Dyah menambahkan neraca perdagangan RI masih menunjukkan tren positif. Tahun 2024, surplus perdagangan mencapai USD 31,04 miliar dengan pertumbuhan tahunan 11,63 persen. Dengan adanya perjanjian perdagangan internasional yang telah disepakati pemerintah pusat dengan negara-negara Eropa, ia berharap angka perdagangan di Indonesia dapat kian meningkat.

"Secara garis besar perdagangan Indonesia kita menunjukkan tren pertumbuhan tahunan positif sebesar 11,36 persen.
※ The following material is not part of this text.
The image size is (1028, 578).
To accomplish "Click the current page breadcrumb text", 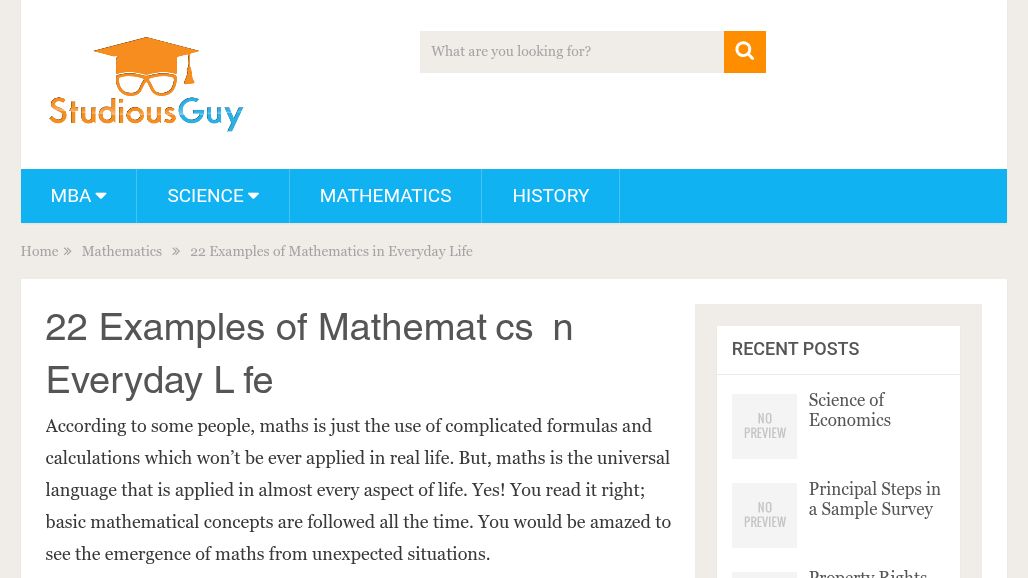I will (331, 252).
Kemudian surplus neraca perdagangan kita tercatat 31,04 miliar USD pada 2024," ungkapnya.

"Kita sedang mengebut salah satu perjanjian perdagangan yang sangat penting, Indonesia EUSIPA, ini salah satu mitra strategis kita, apalagi untuk furnitur salah satu lokasi tujuannya adalah ke Eropa," lanjutnya.

Sementara itu, Direktur PT Philensia Internasional, Erick Luwia, mengakui tarif 10 persen dari Amerika Serikat saat ini cukup menantang dan masih menjadi persoalan.

"Memang banyak challenge yang muncul dari tarif dagang Trump. Tarif 10 persen yang diaplikasikan sekarang, kami dengan pemerintah memikirkan bagaimana kita mendapatkan efisiensi dari sisi kita untuk memitigasi efek tarif tersebut," jelas Erick.

"Kalau kita bisa mengirit setiap departemen, hanya 1 persen itu pun akan sangat membantu," tuturnya.

Erick menyebut perusahaannya sempat waswas saat AS sempat merencanakan tarif hingga 42 persen. Namun karena ekspor dilakukan berdasarkan rencana jangka panjang, aktivitas produksi masih berjalan stabil.

"Dampak 42 persen waktu itu baru, belum terlalu lama, dan sudah ada reverse akan ada cancel. Mungkin dari sisi kita lebih ke arah ketidakpastian untuk di tahun-tahun berikutnya," tutup Erick.